What is expected>
Reproduce the following rows exactly as they appear.

========================

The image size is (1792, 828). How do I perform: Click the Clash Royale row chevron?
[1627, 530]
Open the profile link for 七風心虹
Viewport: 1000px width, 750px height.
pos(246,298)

========================

Reply to the exercise>
The image size is (1792, 828). How do I perform: Click the Clash Royale row chevron?
[1627, 530]
Open the profile link for 七風心虹
Viewport: 1000px width, 750px height.
pos(246,298)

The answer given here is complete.